Cuento la historia por el mismo motivo que mi amigo sacerdote me la contó a mí: hoy esto es posible, ¿y por qué? Pues es evidente, porque la religiosidad popular ha sobrepasado el marco de la Iglesia para convertirse en un fenómeno de masas, cultural y artístico en sí mismo, más allá de su origen cristiano. Cuando la situación debería ser justamente la inversa: desde la fe y a partir de ella desembocamos en una cofradía y expresamos así  nuestro cristianismo. Tantos advenedizos que entran hoy en el mundo semanasantero no tienen ni idea de su origen y de su profundo sentido religioso, que es el que justifica una procesión, pues si no se transforma en teatro en la calle.
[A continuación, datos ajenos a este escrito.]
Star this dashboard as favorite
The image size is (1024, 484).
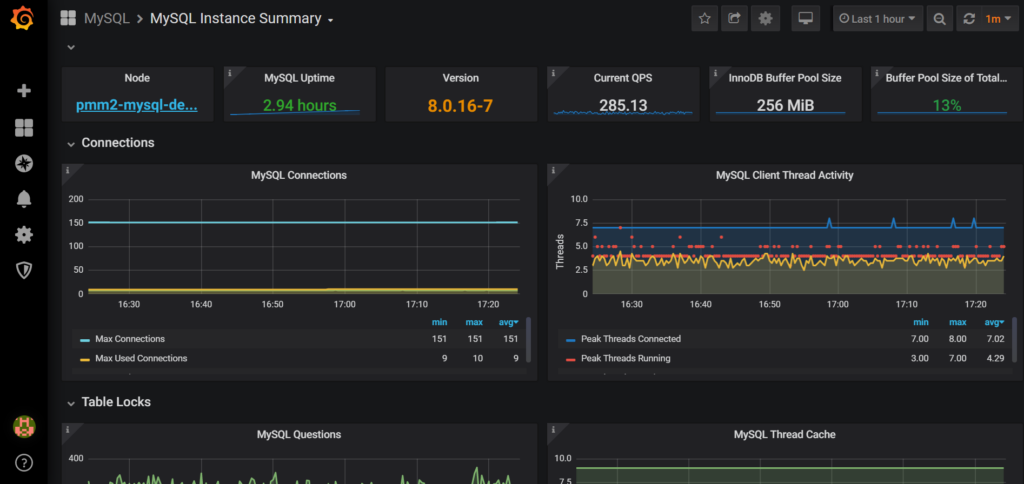tap(705, 18)
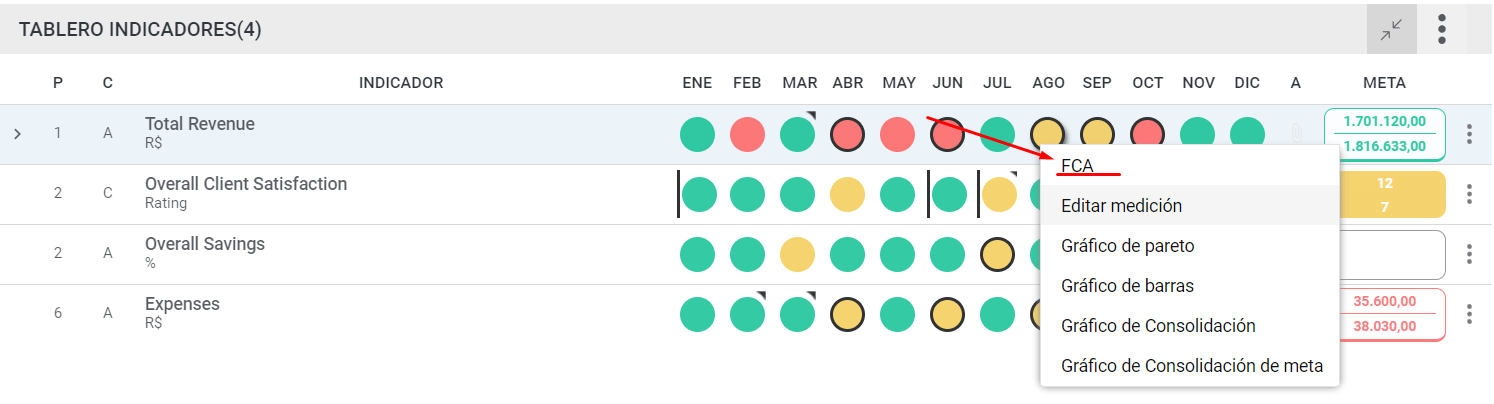Expand the Total Revenue row chevron
Screen dimensions: 1494x404
click(x=17, y=133)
Hoy eché un vistazo a la prensa local y me encontré con la fotografía de un sacerdote presidiendo una procesión, ornamentado con su capa pluvial, ¡y tecleando un móvil tras un Cristo! El mismo diario en otra página fotografiaba a varios cofrades tras su paso con los móviles encendidos, lanzando destellos en la noche. Es un desquiciamiento, un esperpento, nada que ver con el cristianismo entendido rectamente. Una mezcolanza de cosas, un cacao mental que refleja un mundo caótico, que no sabe adónde va. ¿Saben esos cofrades qué es llevar a un Cristo o una Virgen sobre sus hombros, qué significa?, o simplemente es que “mola”, como dicen los pringados de ahora mismo. ¿Y cómo es posible que un sacerdote caiga en las mismas frivolidades?

Vuelvo a la imagen del comienzo. Quiero quedarme con ella y no perderla insensatamente  al mezclarla con tanto desvarío. La niña que acaricia el crucifijo. Su papá seguro que le está diciendo que bese a Jesús, que la quiere mucho. Así se inicia el itinerario cristiano, un itinerario largo, lleno de recovecos y apasionante, que no se improvisa. Esa niña será muy pronto cofrade, una buena cofrade. Y con ella continuará la tradición cristiana.